Skip to contents

Plotting Functions

When working on research projects or Understand phases, there is often a set of charts you will create at the beginning, and then at multiple points throughout the project. These charts will help you perform common exploratory data analysis (EDA) tasks to better understand your data and identify areas of investigation.
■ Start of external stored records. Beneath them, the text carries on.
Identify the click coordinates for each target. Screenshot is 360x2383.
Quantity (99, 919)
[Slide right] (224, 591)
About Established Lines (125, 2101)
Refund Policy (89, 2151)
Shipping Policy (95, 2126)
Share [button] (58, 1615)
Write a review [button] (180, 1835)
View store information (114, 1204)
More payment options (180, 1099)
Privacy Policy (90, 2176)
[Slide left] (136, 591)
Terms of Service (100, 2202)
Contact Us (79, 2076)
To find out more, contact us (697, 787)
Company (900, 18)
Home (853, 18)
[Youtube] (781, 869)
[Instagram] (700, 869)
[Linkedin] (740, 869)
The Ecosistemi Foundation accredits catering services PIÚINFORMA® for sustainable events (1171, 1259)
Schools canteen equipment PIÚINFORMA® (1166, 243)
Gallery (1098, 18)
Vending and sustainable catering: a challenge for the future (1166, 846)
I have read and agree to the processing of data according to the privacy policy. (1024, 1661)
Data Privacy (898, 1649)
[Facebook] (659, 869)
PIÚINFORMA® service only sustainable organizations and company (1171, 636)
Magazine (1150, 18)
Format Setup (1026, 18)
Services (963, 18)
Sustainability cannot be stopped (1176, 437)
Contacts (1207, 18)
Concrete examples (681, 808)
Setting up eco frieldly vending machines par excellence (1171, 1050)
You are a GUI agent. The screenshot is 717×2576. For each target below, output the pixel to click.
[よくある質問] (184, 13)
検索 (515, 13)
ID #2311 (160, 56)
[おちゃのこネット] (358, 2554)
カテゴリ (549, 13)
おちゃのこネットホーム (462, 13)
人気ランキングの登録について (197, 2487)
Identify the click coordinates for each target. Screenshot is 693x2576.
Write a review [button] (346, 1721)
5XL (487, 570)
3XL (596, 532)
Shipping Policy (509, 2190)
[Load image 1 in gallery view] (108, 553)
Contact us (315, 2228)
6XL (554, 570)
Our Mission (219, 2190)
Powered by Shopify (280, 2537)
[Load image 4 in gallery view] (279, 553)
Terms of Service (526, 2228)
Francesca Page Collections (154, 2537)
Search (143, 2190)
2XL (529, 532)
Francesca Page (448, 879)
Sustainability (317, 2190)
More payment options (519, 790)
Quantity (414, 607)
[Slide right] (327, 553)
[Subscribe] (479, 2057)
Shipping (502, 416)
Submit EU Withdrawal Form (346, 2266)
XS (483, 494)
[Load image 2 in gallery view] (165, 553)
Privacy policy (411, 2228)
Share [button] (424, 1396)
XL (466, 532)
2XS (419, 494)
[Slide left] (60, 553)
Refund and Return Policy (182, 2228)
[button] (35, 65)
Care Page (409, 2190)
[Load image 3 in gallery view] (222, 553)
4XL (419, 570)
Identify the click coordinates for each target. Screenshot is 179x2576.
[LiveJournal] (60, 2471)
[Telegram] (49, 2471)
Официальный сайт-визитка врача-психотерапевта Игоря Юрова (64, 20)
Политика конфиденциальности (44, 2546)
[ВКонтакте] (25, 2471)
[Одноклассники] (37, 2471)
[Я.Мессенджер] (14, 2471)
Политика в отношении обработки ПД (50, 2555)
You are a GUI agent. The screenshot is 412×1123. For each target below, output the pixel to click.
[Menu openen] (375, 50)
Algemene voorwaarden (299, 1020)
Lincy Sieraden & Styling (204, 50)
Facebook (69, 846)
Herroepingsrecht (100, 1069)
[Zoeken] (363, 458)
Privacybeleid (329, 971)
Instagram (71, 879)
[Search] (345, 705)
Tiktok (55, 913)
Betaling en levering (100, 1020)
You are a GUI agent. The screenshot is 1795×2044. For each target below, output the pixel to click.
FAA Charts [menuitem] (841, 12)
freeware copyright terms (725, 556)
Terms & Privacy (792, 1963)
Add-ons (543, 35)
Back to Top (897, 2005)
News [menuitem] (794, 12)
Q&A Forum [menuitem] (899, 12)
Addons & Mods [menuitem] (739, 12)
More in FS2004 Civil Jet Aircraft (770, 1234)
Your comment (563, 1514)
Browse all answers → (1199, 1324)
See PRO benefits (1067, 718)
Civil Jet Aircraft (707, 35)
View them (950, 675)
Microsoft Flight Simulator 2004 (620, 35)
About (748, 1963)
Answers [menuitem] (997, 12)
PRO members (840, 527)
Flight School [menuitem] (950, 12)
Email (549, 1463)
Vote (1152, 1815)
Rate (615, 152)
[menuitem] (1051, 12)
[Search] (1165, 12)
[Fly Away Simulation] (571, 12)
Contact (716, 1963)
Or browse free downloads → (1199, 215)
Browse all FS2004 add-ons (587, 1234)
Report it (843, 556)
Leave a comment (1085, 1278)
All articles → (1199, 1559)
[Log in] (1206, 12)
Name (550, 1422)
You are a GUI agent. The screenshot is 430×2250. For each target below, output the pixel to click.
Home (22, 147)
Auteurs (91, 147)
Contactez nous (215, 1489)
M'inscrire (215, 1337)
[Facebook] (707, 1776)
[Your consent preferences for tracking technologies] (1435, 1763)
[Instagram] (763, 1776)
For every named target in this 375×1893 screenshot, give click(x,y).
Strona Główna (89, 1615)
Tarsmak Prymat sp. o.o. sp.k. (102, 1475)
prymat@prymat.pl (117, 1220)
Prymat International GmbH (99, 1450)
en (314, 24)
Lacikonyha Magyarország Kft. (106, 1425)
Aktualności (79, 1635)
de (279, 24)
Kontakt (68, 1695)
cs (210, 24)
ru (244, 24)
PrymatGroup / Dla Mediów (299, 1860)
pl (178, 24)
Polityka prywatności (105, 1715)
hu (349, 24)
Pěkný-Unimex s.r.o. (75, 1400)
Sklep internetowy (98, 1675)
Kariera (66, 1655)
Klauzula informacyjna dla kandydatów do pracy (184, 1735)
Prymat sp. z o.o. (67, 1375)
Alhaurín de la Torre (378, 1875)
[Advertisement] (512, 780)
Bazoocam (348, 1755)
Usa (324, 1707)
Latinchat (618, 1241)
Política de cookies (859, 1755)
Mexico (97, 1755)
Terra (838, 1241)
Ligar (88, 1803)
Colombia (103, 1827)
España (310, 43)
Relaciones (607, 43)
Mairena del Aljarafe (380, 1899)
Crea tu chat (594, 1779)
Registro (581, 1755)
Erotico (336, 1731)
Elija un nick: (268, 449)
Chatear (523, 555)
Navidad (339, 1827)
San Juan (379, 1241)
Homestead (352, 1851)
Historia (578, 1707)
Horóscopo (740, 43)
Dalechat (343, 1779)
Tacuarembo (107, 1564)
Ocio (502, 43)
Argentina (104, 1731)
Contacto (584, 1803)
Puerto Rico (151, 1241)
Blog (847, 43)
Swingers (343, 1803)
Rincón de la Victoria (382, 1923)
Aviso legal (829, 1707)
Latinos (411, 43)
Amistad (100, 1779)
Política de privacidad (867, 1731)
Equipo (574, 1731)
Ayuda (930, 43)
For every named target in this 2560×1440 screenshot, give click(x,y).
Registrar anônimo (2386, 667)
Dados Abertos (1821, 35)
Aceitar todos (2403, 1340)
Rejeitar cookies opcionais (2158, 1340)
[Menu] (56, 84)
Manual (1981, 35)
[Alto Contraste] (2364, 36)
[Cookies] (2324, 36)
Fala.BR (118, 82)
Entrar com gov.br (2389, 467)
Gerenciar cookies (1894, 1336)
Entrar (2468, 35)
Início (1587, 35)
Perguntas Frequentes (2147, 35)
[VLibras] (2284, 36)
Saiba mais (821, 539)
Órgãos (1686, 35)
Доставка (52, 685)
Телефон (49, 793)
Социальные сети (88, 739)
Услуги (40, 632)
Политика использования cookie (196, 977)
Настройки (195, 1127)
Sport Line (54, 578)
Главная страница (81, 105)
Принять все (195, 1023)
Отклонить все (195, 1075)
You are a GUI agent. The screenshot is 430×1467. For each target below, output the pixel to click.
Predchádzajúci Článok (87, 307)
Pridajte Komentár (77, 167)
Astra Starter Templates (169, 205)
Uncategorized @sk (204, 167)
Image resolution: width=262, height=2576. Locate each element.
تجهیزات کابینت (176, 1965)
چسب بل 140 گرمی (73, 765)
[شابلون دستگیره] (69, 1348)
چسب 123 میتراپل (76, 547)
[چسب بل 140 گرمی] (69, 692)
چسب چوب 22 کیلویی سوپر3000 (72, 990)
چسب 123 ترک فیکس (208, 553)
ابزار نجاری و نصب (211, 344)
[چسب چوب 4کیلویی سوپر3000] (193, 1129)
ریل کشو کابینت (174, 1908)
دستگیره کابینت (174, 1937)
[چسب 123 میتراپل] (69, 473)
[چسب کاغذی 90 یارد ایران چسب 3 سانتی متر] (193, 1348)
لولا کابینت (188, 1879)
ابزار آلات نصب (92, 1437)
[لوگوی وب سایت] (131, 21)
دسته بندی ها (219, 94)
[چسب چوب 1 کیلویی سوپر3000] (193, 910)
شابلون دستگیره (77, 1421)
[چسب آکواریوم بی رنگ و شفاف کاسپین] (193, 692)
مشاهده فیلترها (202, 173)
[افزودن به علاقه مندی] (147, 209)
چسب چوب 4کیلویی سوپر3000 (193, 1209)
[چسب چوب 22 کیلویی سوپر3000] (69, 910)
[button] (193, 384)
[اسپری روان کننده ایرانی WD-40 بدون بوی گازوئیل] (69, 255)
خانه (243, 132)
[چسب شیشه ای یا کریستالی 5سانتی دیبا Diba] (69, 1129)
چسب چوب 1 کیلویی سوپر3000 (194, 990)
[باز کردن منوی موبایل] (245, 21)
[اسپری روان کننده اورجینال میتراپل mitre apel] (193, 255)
Some of these charts sit naturally in other packages such as:

  • {ParseR} - descriptive plots of text distributions e.g. Pairwise Correlations, n-gram plots, Weighted log-odds
  • {SegmentR} - plots for topic modelling outputs e.g. top terms
  • {ConnectR} - network visualisations e.g. Retweet network, mention network

Other plots which do not have a clear and obvious location, e.g. sentiment distributions, volume over time etc. will sit here in {DisplayR}. They most likely will not be the centrepiece of a delivery, and they should not be used as a substitute for thinking about the problem at hand and creating bespoke graphics when called for*. They do however represent valuable efficiency gains in the EDA workflow, and prime clients for a Capture Intelligence deck or delivery.

*See the Capture Cookbook and Visualisation Guidelines for more information on creating Bespoke graphics and adhering to good data visualisation principles.

Volume Over Time

When working with the data from various Social Media APIs (Twitter, Facebook, Reddit etc.) there is usually a time stamp or date/time column, this column can be used to visualise when the conversation takes place and to identify when important changes in volume occur.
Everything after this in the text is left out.